> [TO DO] Reproduce verbatim everything in the records from the line containing "Task: Mute audio using the speaker icon" down to the line containing "Action: (721, 379)", with both of those lines included.

(Raw records)
==*==

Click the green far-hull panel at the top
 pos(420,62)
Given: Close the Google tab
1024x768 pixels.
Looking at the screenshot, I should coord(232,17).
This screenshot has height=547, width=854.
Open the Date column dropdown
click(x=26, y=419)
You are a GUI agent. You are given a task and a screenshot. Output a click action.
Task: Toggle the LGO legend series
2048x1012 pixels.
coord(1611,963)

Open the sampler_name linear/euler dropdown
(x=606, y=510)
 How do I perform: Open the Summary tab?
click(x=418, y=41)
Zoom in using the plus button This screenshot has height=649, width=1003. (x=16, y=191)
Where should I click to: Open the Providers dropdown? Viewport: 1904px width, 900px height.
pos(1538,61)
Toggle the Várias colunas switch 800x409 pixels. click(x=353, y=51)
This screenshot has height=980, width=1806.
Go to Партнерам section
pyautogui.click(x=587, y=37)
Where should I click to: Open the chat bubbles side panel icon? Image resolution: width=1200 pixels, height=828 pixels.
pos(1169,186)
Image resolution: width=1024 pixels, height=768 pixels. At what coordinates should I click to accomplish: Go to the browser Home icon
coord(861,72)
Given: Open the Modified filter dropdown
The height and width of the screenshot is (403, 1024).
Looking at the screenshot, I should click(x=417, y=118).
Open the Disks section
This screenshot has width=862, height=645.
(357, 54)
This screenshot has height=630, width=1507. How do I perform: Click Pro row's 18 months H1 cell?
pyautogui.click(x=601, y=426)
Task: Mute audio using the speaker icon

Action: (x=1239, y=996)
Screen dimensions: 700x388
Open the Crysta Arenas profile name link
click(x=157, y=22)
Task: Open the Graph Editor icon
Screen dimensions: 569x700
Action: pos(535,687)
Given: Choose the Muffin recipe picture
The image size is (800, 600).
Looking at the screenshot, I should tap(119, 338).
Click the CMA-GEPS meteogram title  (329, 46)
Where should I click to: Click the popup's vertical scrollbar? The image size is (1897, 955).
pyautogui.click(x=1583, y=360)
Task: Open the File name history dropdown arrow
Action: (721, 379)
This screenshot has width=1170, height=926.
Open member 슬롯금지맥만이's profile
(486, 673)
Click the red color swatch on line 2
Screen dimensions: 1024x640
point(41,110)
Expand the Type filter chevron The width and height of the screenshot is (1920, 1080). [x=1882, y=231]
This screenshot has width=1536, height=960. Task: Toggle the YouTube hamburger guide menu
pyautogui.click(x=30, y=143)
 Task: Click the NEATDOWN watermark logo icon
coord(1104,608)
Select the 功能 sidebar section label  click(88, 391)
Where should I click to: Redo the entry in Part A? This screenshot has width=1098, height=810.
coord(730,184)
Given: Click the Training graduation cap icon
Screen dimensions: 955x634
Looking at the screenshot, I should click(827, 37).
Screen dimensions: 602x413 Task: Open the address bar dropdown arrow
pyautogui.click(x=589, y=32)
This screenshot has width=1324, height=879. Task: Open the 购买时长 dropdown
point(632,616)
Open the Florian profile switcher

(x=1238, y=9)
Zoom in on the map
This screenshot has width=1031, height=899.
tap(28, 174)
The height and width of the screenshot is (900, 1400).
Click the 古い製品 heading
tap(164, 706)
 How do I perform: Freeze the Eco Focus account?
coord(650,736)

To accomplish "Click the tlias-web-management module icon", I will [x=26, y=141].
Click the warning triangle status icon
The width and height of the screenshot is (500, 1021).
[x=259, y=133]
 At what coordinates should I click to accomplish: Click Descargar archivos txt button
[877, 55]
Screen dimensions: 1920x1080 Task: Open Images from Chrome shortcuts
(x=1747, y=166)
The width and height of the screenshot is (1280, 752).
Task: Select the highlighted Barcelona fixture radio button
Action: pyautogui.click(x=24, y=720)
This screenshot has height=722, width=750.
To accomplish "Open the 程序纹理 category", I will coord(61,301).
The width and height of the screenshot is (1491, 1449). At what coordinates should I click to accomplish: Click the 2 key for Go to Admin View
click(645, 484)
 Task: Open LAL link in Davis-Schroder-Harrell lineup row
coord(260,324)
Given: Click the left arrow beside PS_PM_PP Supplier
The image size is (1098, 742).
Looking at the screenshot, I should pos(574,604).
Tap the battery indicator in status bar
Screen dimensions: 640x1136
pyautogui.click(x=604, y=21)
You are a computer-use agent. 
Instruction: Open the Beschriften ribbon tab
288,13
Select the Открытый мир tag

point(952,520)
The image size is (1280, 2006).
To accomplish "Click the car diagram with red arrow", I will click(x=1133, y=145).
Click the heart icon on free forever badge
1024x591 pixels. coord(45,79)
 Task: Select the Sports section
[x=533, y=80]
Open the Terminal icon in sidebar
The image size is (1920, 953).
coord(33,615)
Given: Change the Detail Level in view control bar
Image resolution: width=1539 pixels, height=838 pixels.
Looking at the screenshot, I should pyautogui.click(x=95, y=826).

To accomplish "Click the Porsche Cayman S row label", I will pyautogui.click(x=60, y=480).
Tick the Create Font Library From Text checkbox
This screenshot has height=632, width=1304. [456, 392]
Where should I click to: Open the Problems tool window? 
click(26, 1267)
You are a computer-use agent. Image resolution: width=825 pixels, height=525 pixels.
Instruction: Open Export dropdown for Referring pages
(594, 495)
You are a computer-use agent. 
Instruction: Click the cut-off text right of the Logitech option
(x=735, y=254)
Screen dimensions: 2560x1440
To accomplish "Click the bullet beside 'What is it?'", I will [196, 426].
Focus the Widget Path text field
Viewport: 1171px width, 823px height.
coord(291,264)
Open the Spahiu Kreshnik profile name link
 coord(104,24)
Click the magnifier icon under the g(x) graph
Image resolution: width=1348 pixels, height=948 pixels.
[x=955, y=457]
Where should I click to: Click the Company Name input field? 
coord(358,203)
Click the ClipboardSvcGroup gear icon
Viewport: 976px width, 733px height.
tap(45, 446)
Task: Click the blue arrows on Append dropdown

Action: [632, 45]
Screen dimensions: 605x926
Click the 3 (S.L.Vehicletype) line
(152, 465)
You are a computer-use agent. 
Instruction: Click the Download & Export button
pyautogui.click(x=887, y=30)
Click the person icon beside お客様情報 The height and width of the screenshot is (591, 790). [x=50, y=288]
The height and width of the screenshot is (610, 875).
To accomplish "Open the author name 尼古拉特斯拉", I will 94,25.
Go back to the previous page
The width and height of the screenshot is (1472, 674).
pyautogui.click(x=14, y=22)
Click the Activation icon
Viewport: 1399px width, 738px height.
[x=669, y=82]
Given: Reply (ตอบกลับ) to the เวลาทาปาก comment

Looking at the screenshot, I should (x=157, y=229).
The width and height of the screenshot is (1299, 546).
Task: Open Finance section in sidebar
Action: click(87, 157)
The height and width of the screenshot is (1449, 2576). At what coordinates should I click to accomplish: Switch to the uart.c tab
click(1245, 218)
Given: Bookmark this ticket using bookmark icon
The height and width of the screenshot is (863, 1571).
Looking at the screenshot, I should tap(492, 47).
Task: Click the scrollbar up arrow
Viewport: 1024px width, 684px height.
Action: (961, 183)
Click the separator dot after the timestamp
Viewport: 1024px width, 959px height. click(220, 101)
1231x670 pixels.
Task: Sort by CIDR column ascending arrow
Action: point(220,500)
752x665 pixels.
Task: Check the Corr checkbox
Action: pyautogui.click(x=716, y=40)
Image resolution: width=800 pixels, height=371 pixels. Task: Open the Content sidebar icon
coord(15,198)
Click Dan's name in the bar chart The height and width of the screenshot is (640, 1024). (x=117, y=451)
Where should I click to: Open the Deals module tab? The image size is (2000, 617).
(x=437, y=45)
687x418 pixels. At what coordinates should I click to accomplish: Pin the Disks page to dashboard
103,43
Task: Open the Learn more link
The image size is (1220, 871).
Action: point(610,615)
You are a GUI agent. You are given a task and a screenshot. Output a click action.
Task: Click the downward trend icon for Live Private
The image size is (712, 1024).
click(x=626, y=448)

==*==

> [FULL OUTPUT]
Task: Mute audio using the speaker icon

Action: (x=1239, y=996)
Screen dimensions: 700x388
Open the Crysta Arenas profile name link
click(x=157, y=22)
Task: Open the Graph Editor icon
Screen dimensions: 569x700
Action: pos(535,687)
Given: Choose the Muffin recipe picture
The image size is (800, 600).
Looking at the screenshot, I should tap(119, 338).
Click the CMA-GEPS meteogram title  (329, 46)
Where should I click to: Click the popup's vertical scrollbar? The image size is (1897, 955).
pyautogui.click(x=1583, y=360)
Task: Open the File name history dropdown arrow
Action: (721, 379)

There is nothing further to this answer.